The president would be obliged to comply with any laws governing which expenditures take priority under such circumstances, including the 14th Amendment’s mandate that servicing of existing debt is at the very top of the list. But in the absence of such laws, it seems reasonable to assume the president would have administrative discretion. (An alternative would be for judges to decide, but they really aren’t supposed to make policy.)
By contrast, if the president were to raise taxes or borrow money without congressional authorization, that would be a direct usurpation of legislative authority. Because of that, the Buchanan-Dorf proposal would be impracticable as well.

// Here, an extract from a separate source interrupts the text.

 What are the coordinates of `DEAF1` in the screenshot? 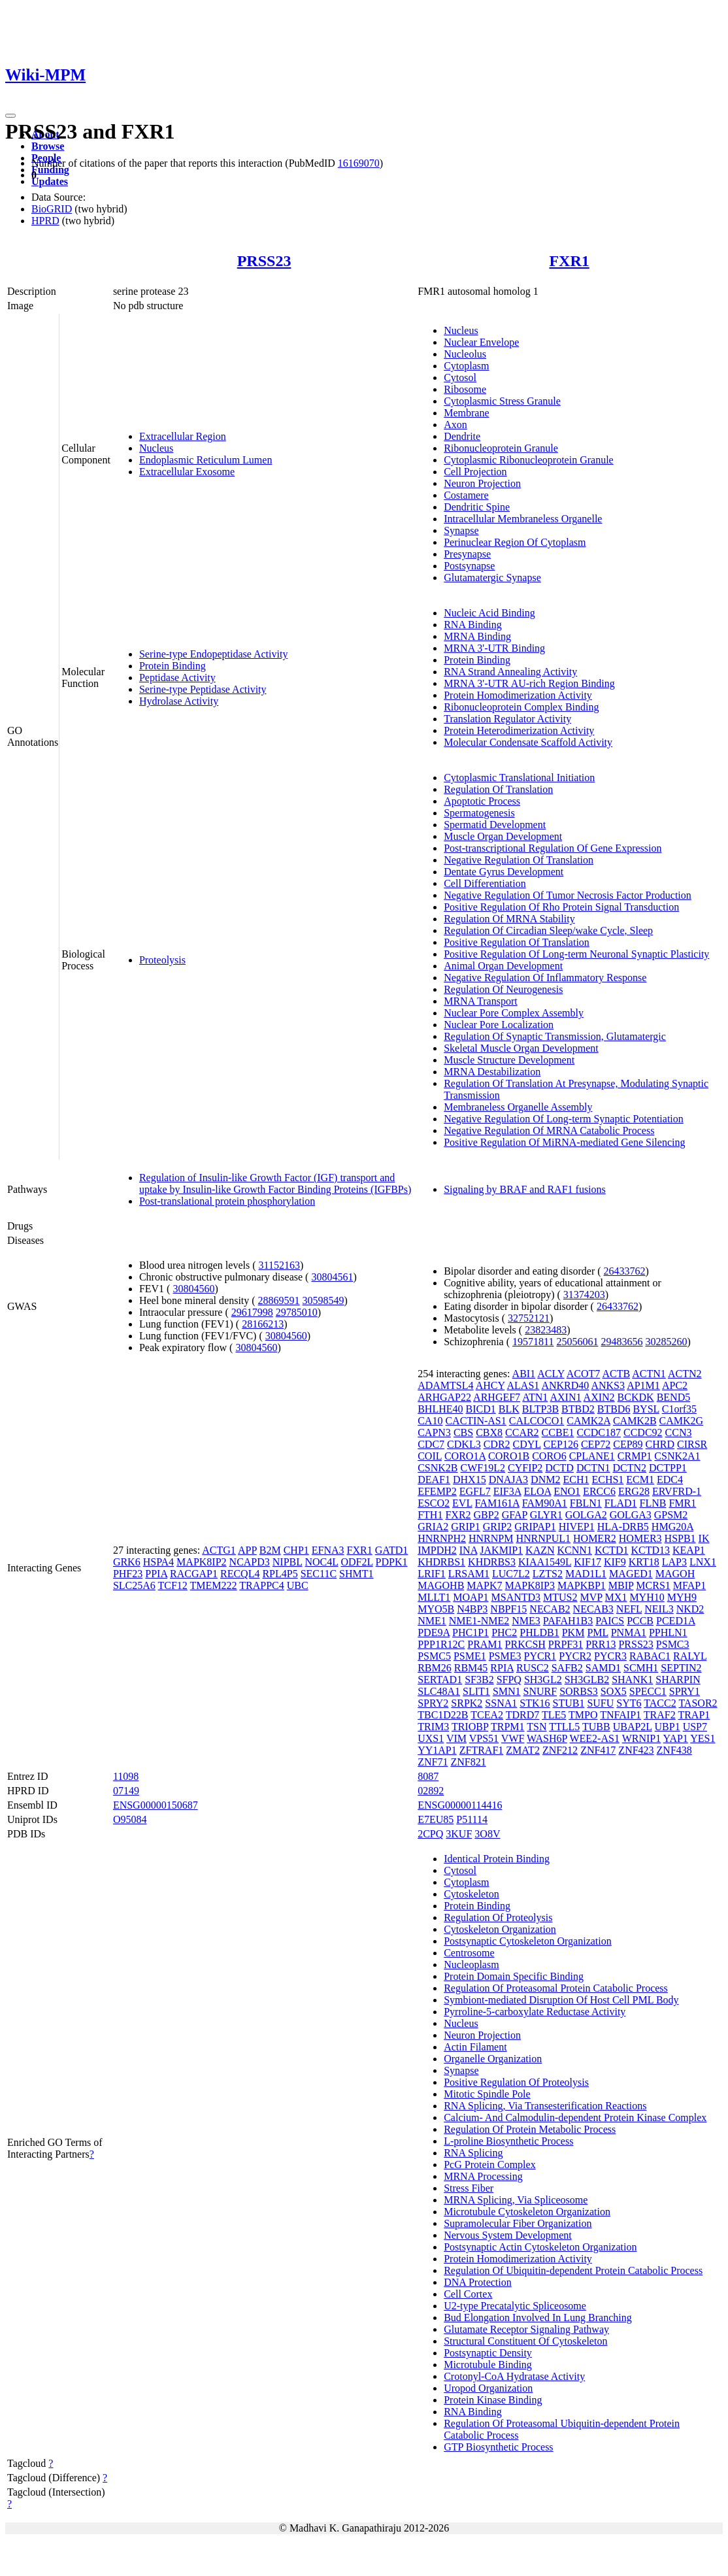 It's located at (434, 1479).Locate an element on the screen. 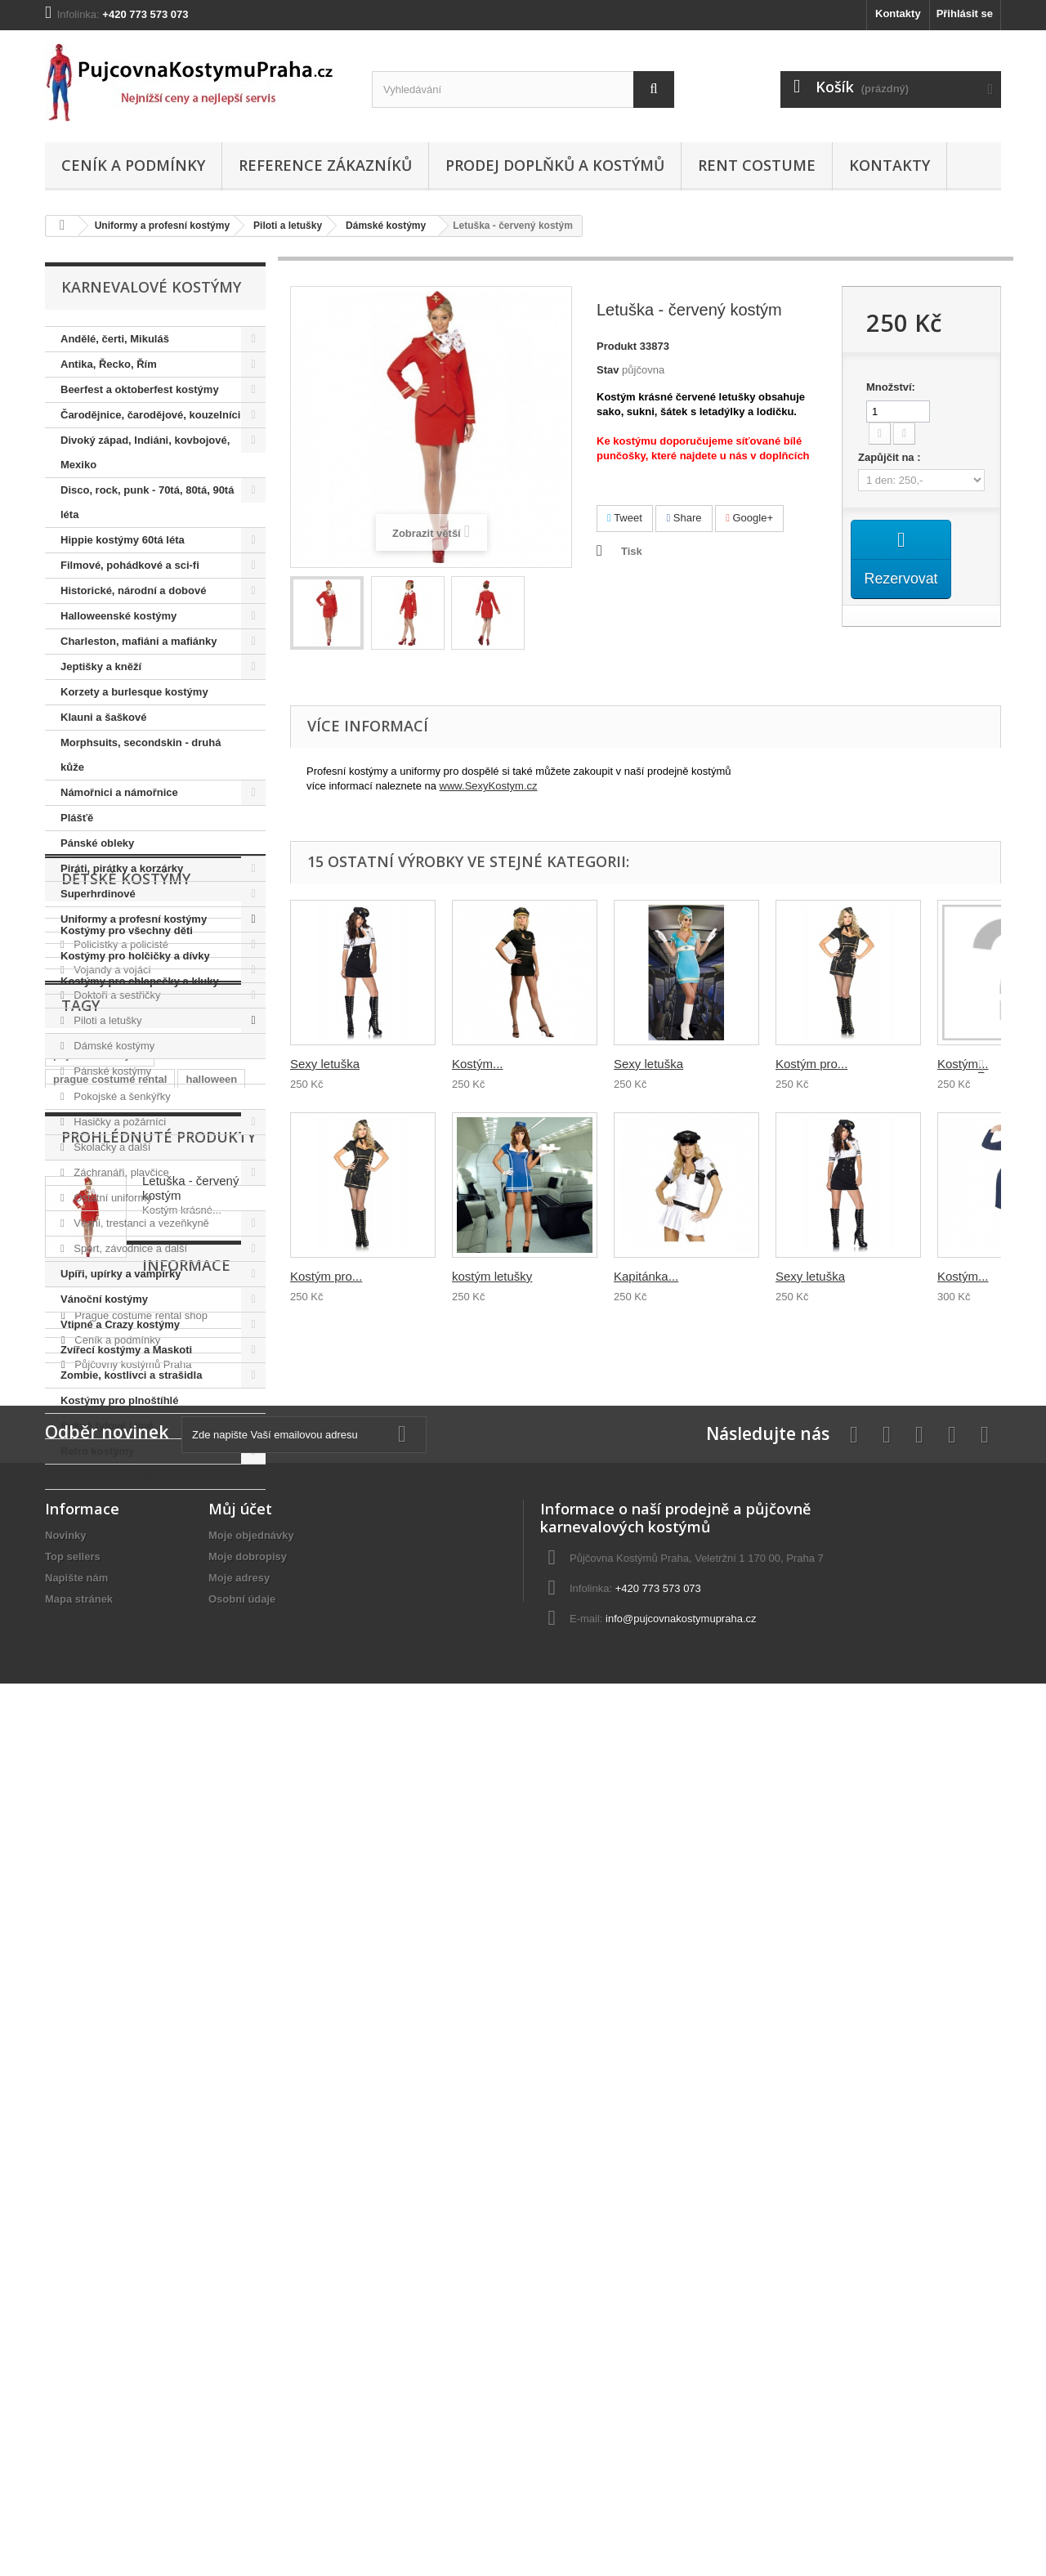 The height and width of the screenshot is (2576, 1046). Hippie kostýmy 60tá léta is located at coordinates (122, 540).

The duo want Obama to issue bonds without legal authorization. But without legal authorization, that debt would not be legally binding. Investors who bought such bonds would have no assurance of being paid back.
The U.S. is able to borrow money cheaply because of the 14th Amendment’s ironclad guarantee of repayment. U.S. bonds are the safest investment going because they will pay their promised rate of return barring a complete financial or constitutional collapse. Since the legally unauthorized Obama bonds would lack that guarantee, investors would demand a significant risk premium, assuming they were willing to buy the debt at all.
Plus, like the trillion-dollar-coin idea, it bespeaks an unseriousness about the whole thing that is unlike to instill confidence.